If a high priority task preempts it, that same softirq can still run on
other CPUS. Only the thread that was preempted wont switch. But that's
the characteristic of softirqs, and that's how people who use them in
development expect them to work.
The problem with the IRQ thread, is that there exists only one. If you
preempt it, it will not run anywhere. Even if we tried to do something
like the softirqs where we put one on every CPU, you still have the IRQ
itself masked, and if the IRQ thread gets preempted, that IRQ wont
happen again on another CPU.
Now, I can see a problem with softirqs still being on one CPU, because
we basically have the same problem if a softirq gets preempted while
holding a mutex. Other softirqs must wait for the RT task that
preempted a softirq finishes. This could cause problems as well.
Especially if the designer of the RT app doesn't understand this.
/me will make a note of this in his RT chapter on "Building Embedded
Linux Systems".
-- Steve
On 8/8/07, Steven Rostedt <[email protected]> wrote:
> On Wed, 2007-08-08 at 14:16 -0700, Darren Hart wrote:
>
> > It seems to me that this patch will reduce the frequency of irqd/softirqd
> > starvation, but the core problem still exists: softirq tasks can't migrate to
> > other CPUs to perform their work if a higher priority task preempts them.
> > I'm wondering if we want to keep special casing things to minimize the
> > problem or not - seems to me the worst case is still the same - and isn't the
> > worst case the only case that matters (for -rt)?
> >
>
> softirq tasks should never migrate to other CPUs. A softirq exists in
> every CPU. So if you trigger a softirq on CPU1 it will only run on CPU1.

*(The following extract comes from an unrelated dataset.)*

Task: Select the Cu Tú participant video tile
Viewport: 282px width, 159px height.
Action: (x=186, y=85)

> If a high priority task preempts it, that same softirq can still run on
> other CPUS. Only the thread that was preempted wont switch. But that's
> the characteristic of softirqs, and that's how people who use them in
> development expect them to work.
Wouldn't a developer of a real-time system configure the system so
that interrupts do not interfere with the real-time tasks running on a
specific CPU?
In other words, is this problem not simply a misconfiguration of the system?
I personally redirect all interrupts away from the CPU's where my
real-time tasks run and only allow the interrupts that I want to
handle in my application on the CPU's where I handle them so as to
minimize latency.
Robert
--
On Thu, 9 Aug 2007, Robert de Vries wrote:
> On 8/8/07, Steven Rostedt <[email protected]> wrote:
>
> Wouldn't a developer of a real-time system configure the system so
> that interrupts do not interfere with the real-time tasks running on a
> specific CPU?
You would think. But that's something that the Linux kernel should expect.

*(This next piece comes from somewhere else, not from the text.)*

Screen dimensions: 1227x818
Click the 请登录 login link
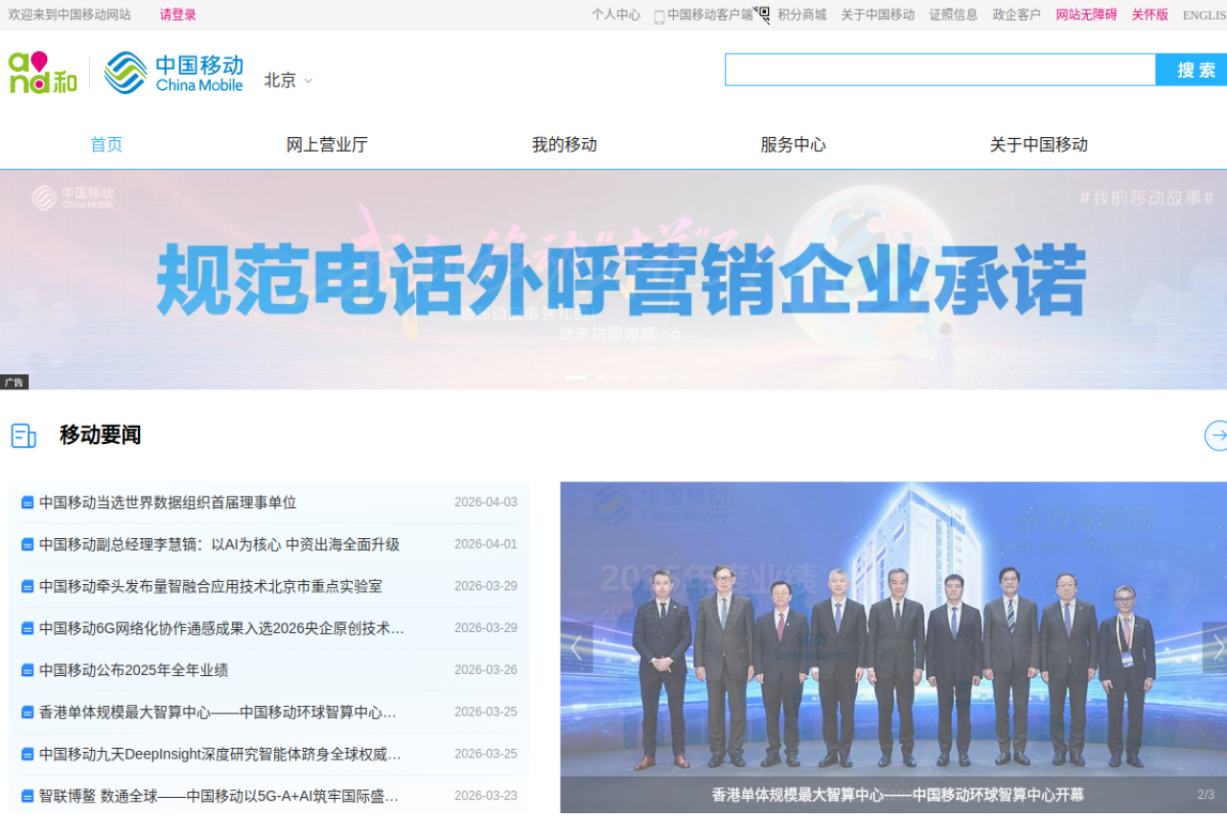click(x=177, y=14)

This can happen on a system where it's not no RT, but more soft RT (God I
hate that term). Meaning, the "optimization" of running softirqs as
threads can actually cause longer latencies to the interrupt. Since any
time an RT task preempts the IRQ while running bounded to a CPU, it will
be like masking that interrupt for the full time the RT task is running.
> In other words, is this problem not simply a misconfiguration of the system?
> I personally redirect all interrupts away from the CPU's where my
> real-time tasks run and only allow the interrupts that I want to
> handle in my application on the CPU's where I handle them so as to
> minimize latency.
This can't always be done. Say you only have two CPUS, and there's two RT
tasks that run at high priorities, on each. But it could be period that
the two don't always run at the same time. You don't want to stop
an IRQ when it gets preempted by one of the RT tasks.
So my answer to you is, no, it is not just a misconfiguration of the
system. By making an optimization, we just added a latency that would not
be there without that optimization. And it wouldn't be something that one
would expect.
-- Steve
On Thursday 09 August 2007 02:49:27 Robert de Vries wrote:
> On 8/8/07, Steven Rostedt <[email protected]> wrote:
> > On Wed, 2007-08-08 at 14:16 -0700, Darren Hart wrote:
> > > It seems to me that this patch will reduce the frequency of
> > > irqd/softirqd starvation, but the core problem still exists: softirq
> > > tasks can't migrate to other CPUs to perform their work if a higher
> > > priority task preempts them. I'm wondering if we want to keep special
> > > casing things to minimize the problem or not - seems to me the worst
> > > case is still the same - and isn't the worst case the only case that
> > > matters (for -rt)?
> >
> > softirq tasks should never migrate to other CPUs. A softirq exists in
> > every CPU. So if you trigger a softirq on CPU1 it will only run on CPU1.
> > If a high priority task preempts it, that same softirq can still run on
> > other CPUS. Only the thread that was preempted wont switch. But that's
> > the characteristic of softirqs, and that's how people who use them in
> > development expect them to work.
>
> Wouldn't a developer of a real-time system configure the system so
> that interrupts do not interfere with the real-time tasks running on a
> specific CPU?
> In other words, is this problem not simply a misconfiguration of the
> system? I personally redirect all interrupts away from the CPU's where my
> real-time tasks run and only allow the interrupts that I want to
> handle in my application on the CPU's where I handle them so as to
> minimize latency.
I think the goal is to try and have a generally robust default setup - but the
interrupt shielding you are suggesting seems like it will become more and
more relevant as the number of CPUs increases.
--
Darren Hart
IBM Linux Technology Center
Realtime Linux Team